[Opening Recorded data section]

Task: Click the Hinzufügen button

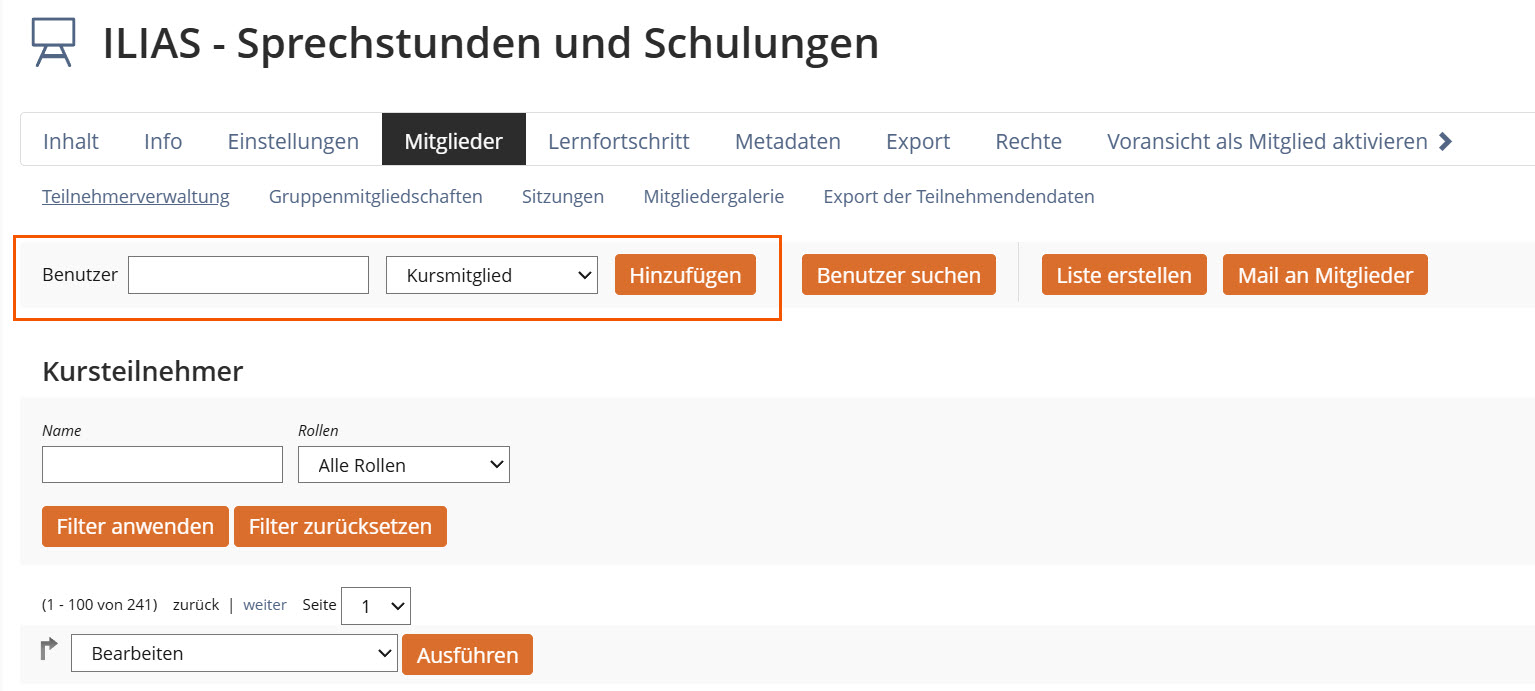Action: click(685, 274)
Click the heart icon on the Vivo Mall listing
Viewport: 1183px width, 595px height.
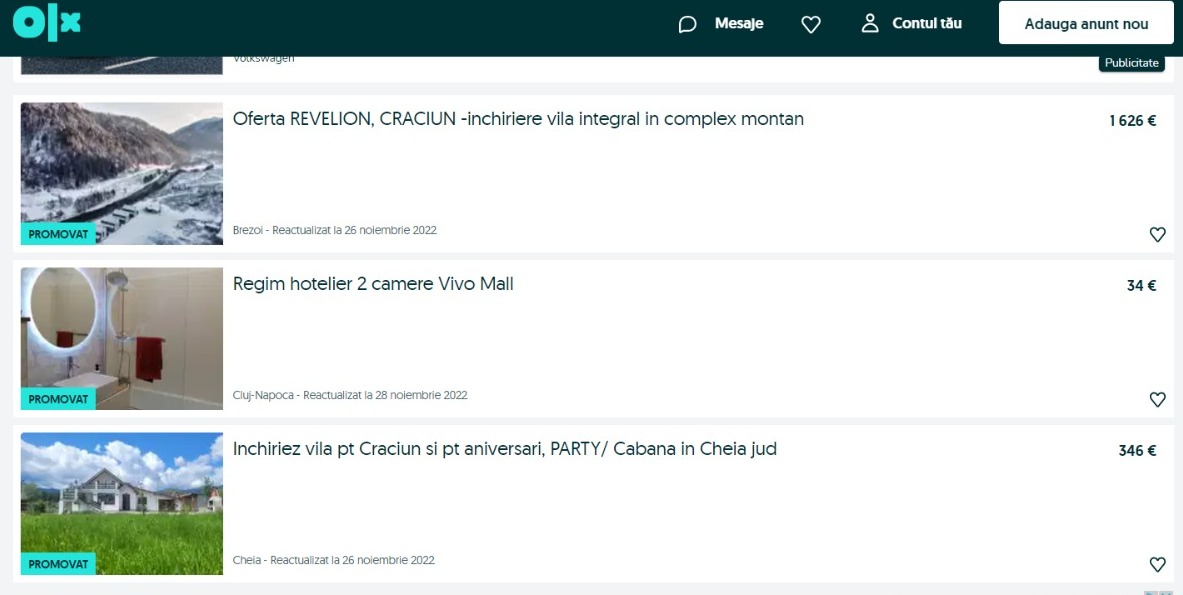point(1157,399)
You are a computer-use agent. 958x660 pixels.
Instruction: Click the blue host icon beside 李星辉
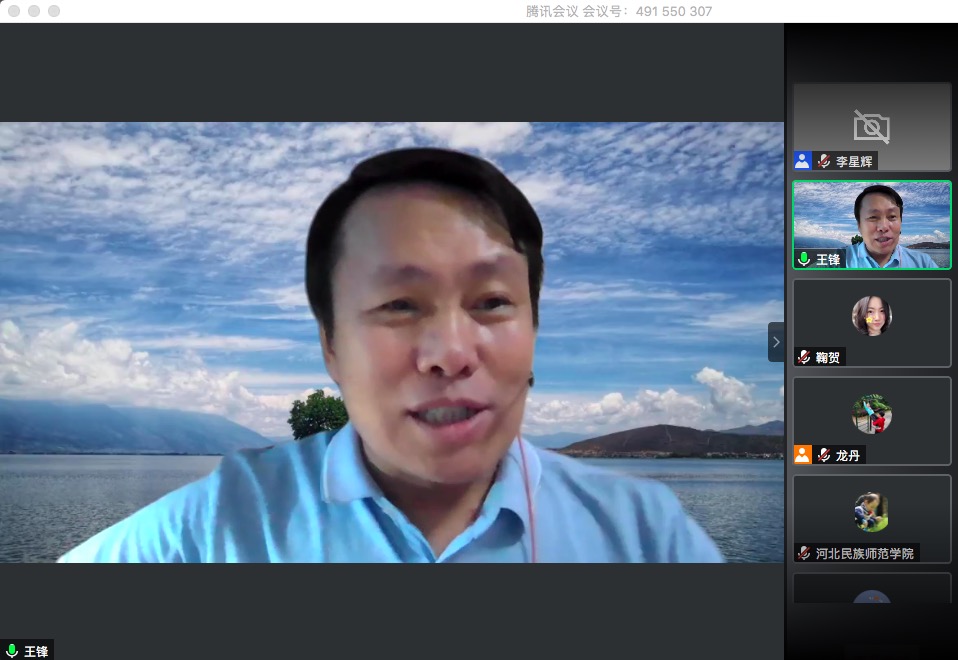coord(802,161)
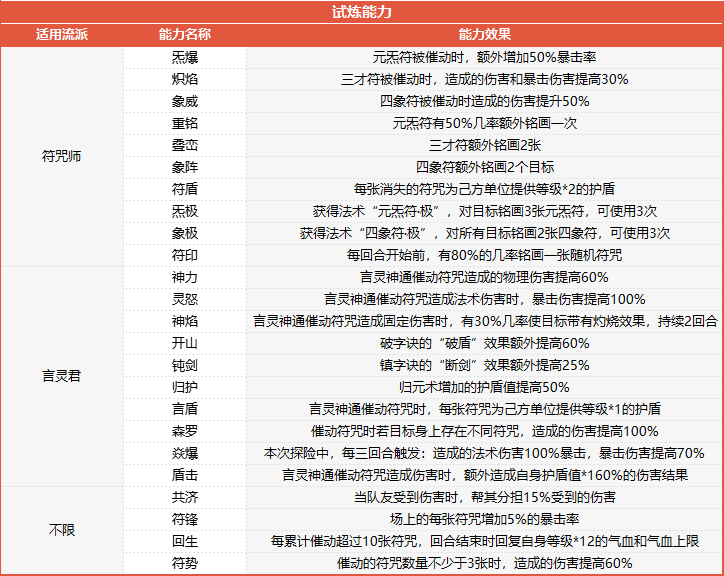Select the 能力名称 column header
The height and width of the screenshot is (576, 724).
185,35
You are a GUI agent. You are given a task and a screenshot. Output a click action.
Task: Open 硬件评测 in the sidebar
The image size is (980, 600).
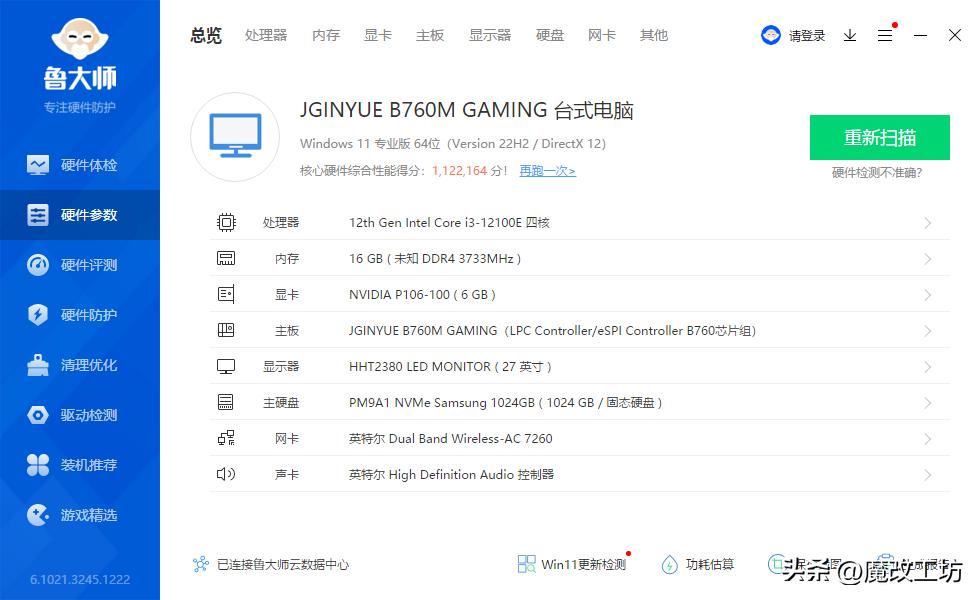tap(80, 264)
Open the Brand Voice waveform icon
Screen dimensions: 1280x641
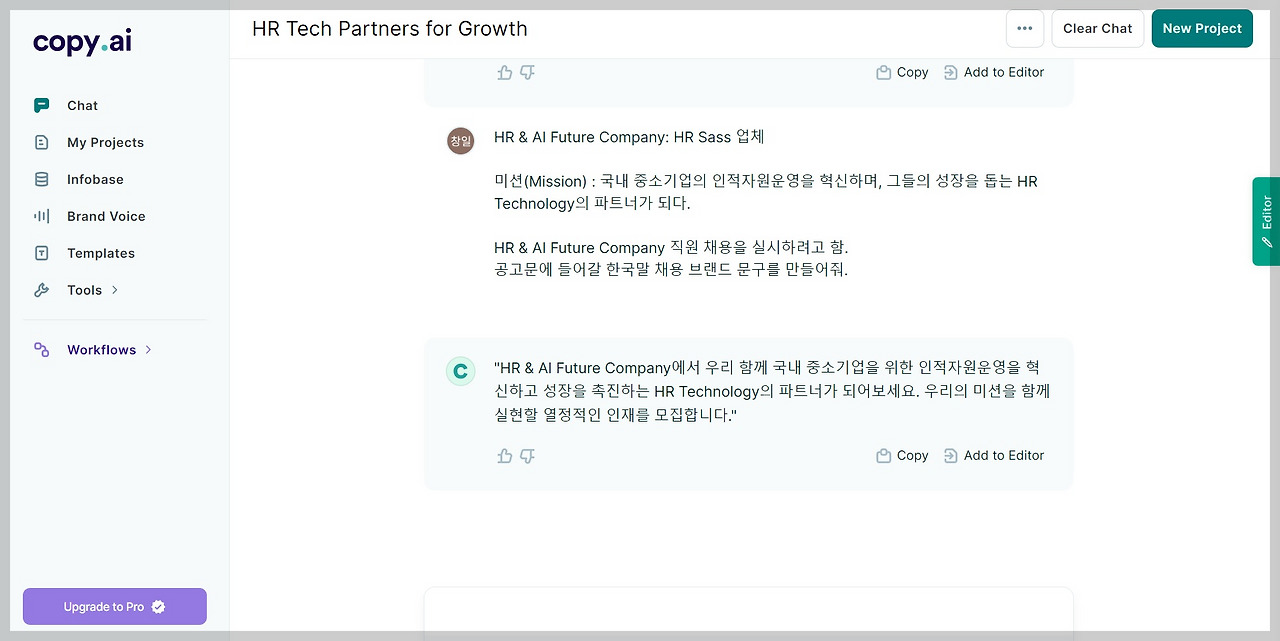click(x=41, y=216)
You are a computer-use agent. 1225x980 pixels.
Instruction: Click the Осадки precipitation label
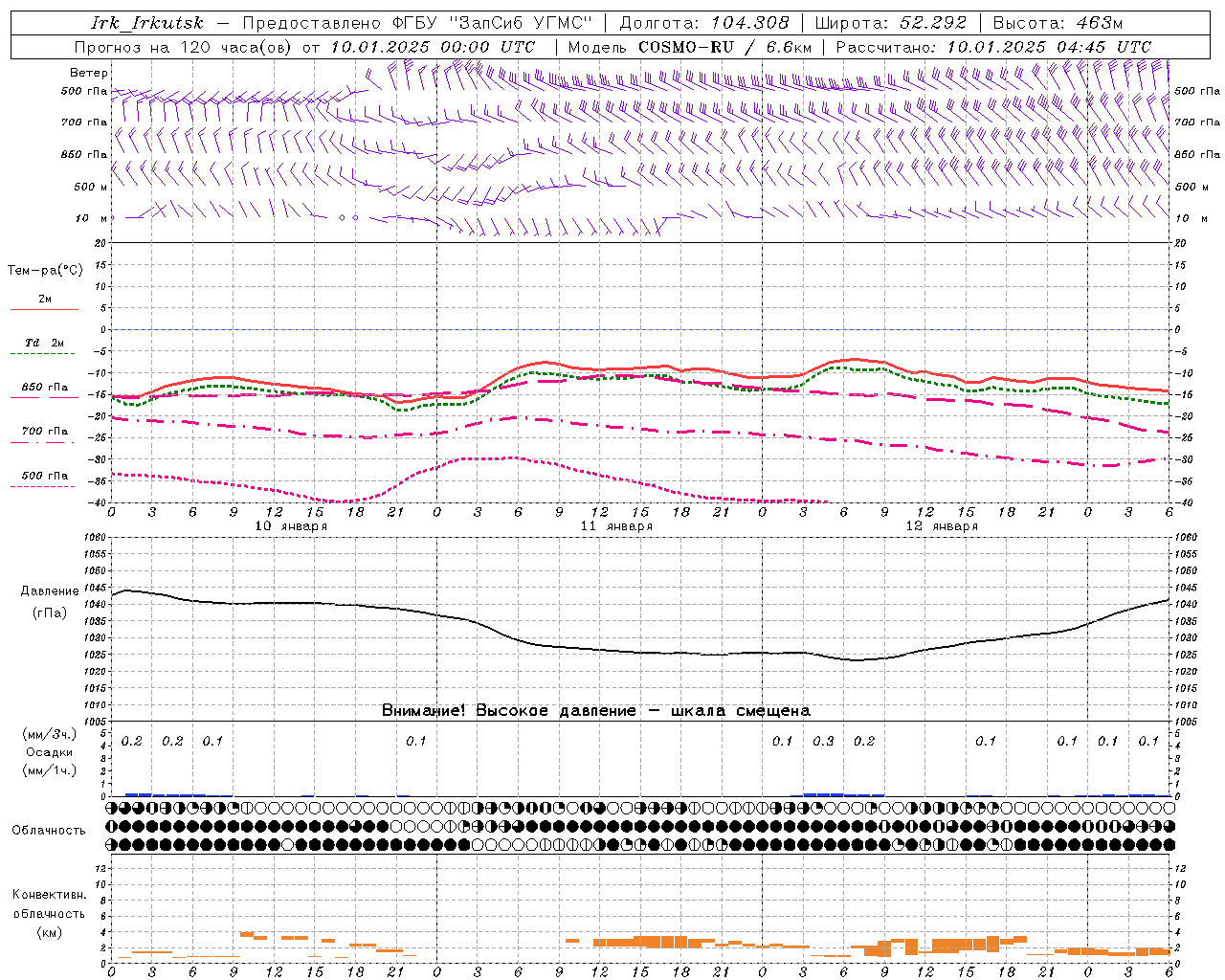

[Closing Recorded data section]

Type out all the records verbatim, minus images.

# [Answer]
Task: Click the Hinzufügen button

Action: click(685, 274)
Click the heart icon on the Vivo Mall listing
Viewport: 1183px width, 595px height.
point(1157,399)
You are a computer-use agent. 958x660 pixels.
Instruction: Click the blue host icon beside 李星辉
coord(802,161)
Select the 能力名称 column header
The height and width of the screenshot is (576, 724).
185,35
You are a GUI agent. You are given a task and a screenshot. Output a click action.
Task: Open 硬件评测 in the sidebar
The image size is (980, 600).
tap(80, 264)
Open the Brand Voice waveform icon
Screen dimensions: 1280x641
click(x=41, y=216)
You are a computer-use agent. 1225x980 pixels.
Instruction: Click the Осадки precipitation label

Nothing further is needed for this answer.